Rewrite everything from the entry containing "Click the 'Convert" down to the last entry, changing "description" to "summary" and keeping all else the same.
BEGIN Rows
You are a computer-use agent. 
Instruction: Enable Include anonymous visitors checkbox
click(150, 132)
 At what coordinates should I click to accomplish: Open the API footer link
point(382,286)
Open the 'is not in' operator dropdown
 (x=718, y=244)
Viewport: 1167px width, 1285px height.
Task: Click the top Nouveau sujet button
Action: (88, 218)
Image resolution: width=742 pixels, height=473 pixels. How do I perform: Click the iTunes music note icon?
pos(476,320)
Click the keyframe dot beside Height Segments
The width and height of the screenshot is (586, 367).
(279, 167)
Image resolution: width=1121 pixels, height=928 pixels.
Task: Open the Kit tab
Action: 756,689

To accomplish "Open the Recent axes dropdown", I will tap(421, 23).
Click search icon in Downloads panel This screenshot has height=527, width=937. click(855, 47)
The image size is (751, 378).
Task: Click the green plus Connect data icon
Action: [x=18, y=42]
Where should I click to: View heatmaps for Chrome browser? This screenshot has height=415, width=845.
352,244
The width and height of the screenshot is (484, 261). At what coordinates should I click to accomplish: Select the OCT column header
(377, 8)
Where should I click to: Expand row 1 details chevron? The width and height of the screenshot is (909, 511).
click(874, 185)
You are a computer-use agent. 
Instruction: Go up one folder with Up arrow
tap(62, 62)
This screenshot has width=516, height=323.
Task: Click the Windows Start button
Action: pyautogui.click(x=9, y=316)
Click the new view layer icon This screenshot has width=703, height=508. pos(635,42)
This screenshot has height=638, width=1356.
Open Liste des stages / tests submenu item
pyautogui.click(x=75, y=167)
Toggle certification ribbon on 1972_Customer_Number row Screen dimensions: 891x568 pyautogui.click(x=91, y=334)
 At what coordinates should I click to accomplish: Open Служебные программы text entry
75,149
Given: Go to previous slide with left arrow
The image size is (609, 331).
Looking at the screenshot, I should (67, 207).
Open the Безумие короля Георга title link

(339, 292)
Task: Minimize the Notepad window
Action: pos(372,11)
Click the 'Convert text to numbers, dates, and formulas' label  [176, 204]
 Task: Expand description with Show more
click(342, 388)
END Rows
__Reply__.
Click the 'Convert text to numbers, dates, and formulas' label  [176, 204]
 Task: Expand summary with Show more
click(342, 388)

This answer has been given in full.